Make Yourself Unforgettable

Originally posted by Life Leadership member and an exemplary Leader himself Mr. Steve Leurquin.

God bless, Scott Johnson


In living out my purpose in life helping others, I meet hundreds if not thousands of people for the first time every month.  When I first began this journey I was so self conscious that I would try to impress them as fast as possible with the words that came out of my mouth. After reading many books and many hours of experience, without a doubt I know the best way to be unforgettable to someone is to become a great listener.

The Dale Carnegie Training book: Make Yourself Unforgettable, teaches how to make a lasting impression through class. In a world where everyone is talking but nobody is being heard, becoming unforgettable is as simple as becoming a good listener.

Some common mistakes when listening to others:

*Rehearsing – Thinking of what you will say and not hearing what they are saying.

*Evaluating or Prejudging.

*Story Topping.

*Truth Telling – You are fixer so you “tell them how it is” as they are telling you a stressor in their life.

*Fault Finding – Disagreeing with them for the fun of it.

*Placating – Not listing but saying things like “Really” to appear that you are listening.

*Derailing – Taking over the conversation.

Now, we are all guilty of doing each of these mistakes at some point in our lives. The idea is to not beat yourself up about it rather know what they are so we can identify them in the future. This would be the defense of good listening. The offense of good listening is taking a proactive approach and not focus just on what bad listening is, but also focus on what good listeners do.

What good listening is:

*Make listening a conscious choice – make a decision to become a good listener.

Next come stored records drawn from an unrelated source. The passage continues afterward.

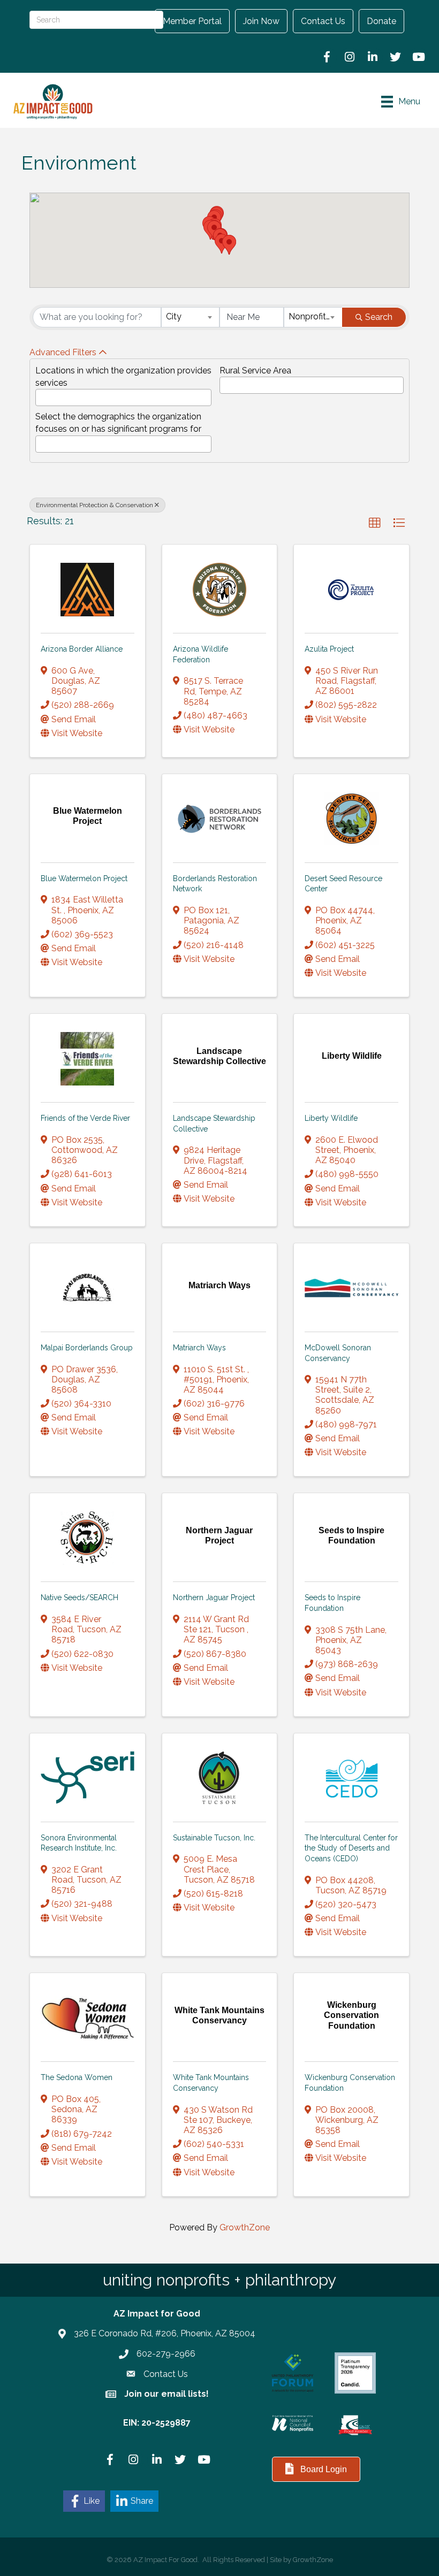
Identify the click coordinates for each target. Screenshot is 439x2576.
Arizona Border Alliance (82, 649)
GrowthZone (245, 2227)
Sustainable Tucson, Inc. (214, 1837)
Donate (381, 21)
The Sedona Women (76, 2077)
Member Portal (192, 21)
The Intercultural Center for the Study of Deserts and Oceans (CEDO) (351, 1848)
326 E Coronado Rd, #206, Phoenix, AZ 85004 (164, 2333)
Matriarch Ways (199, 1347)
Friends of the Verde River (85, 1118)
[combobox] (190, 317)
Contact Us (323, 21)
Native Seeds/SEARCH (79, 1597)
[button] (229, 245)
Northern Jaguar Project (214, 1597)
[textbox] (42, 394)
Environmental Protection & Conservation (94, 505)
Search (378, 317)
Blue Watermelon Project (84, 878)
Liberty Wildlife (331, 1118)
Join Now (261, 21)
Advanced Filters (62, 352)
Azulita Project (329, 649)
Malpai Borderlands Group (87, 1347)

*Put your expectations aside – Hear what they are saying and not what you think they are saying through your filter.

*Ask Questions

*Maintain eye contact

*Pay attention – focus Danielson! Don’t check out!

It is funny that when my influence was smaller, I did most of the talking. Now I found that most places I go, I do most of the listening and yet now I lead much larger groups of people. I find that people are so hungry to be heard in a world that does not listen, you become a person of class when you will truly listen to them to inspire them to reach the the life they have always wanted to live.

Hope this helps! It has helped me immensely!